NG 1: Sure. We hear that all the time. Life on land is always unforgiving. But, hey, occasionally it tosses up some gifts. This last year we lucked into a hefty inheritance, so we started thinking maybe we should build our own underwater studio and performance space. We started checking out underwater studios as models, and then we thought we’d see who might have some unbooked time for us to record some tracks quickly. It wasn’t easy. Underwater people are very protective of their caves.
NG 2: But then, something totally obvious occurred to me. Why not steal time from each studio, in between their already allotted slots, and record whatever we managed before we got kicked out? This would also give us a chance to see the pros and cons of each studio and take notes for our own.
Sub: You mean, this recording is clandestine?
NG 1: Not at all. We’ve lived underwater long enough that we have friends in every walk of sea creature life. Underwater caves opened their doors with astounding generosity.
Sub: Are you serious?
NG 2: Of course! Listen to the recordings!

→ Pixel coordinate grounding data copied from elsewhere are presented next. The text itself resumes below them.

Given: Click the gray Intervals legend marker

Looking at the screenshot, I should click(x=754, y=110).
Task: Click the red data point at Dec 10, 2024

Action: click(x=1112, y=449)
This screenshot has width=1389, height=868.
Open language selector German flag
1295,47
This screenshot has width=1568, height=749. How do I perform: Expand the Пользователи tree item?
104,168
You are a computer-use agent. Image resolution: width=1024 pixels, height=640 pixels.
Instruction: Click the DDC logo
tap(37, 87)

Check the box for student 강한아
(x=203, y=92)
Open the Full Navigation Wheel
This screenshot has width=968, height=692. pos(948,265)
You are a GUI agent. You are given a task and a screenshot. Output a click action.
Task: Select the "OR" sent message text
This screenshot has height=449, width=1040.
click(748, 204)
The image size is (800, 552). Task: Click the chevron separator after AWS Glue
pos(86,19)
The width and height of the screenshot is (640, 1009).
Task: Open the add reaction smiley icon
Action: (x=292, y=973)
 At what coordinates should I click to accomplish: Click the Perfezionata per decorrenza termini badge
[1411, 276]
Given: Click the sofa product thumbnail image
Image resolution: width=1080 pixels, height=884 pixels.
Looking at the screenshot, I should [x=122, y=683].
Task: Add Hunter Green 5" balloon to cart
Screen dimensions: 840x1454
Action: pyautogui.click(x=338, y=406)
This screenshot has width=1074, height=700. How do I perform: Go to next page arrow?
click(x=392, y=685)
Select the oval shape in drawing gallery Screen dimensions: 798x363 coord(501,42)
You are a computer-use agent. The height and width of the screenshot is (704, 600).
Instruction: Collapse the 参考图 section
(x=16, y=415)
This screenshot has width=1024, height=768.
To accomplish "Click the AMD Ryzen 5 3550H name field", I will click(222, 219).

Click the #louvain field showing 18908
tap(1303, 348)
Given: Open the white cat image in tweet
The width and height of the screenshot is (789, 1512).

NG 1: Well, to be fair, doors were opened but often time was constricted. We had to record and get the hell out of there before oxygen ran out!
NG 2: Hence, the difference in length…
NG 1: Not just in length. The whole sound is different. Every piece is its own room. Its own cave.
Sub: You mean the recordings are improvised?
NG 1: To a large extent. All guitar work is improvised.
NG 2: And what isn’t improvised happens by chance.
Sub: And why call them “Demo Tapes”?
NG 1: Well, that’s what they are. Not that we were thinking of sending them to some producer or something. They are demos of different studio situations. Different capacities, equipment. Different vibes. Or time-space equations! [Giggles]
NG 2: He gets that way when he thinks of studios. They’re toys to him… [Noise.] But yeah, these are demos of certain underwater moments, each in a specific room. They capture an aquatic convergence.
NG 1: We worked with whatever each studio happened to have around – instruments, pedals, loopers, mixers. Even people, whose voices we used on a couple of occasions. Except for his guitar, which he always carries around with him wherever he goes. The guitar is in every piece. It’s the thread that ties these fragments together.
NG 2: That’s what he says. I just play. And I make sure no one can tell it’s guitar. I dare you to try to figure it out. Of course, all these sea treasures would have been lost if not for Sublamental. And for this, we’re grateful.
Sub: It’s great for us! But tell me, what’s next? Are you going back diving? Things getting a little too dry?
"The Demo Tapes" will be released soon.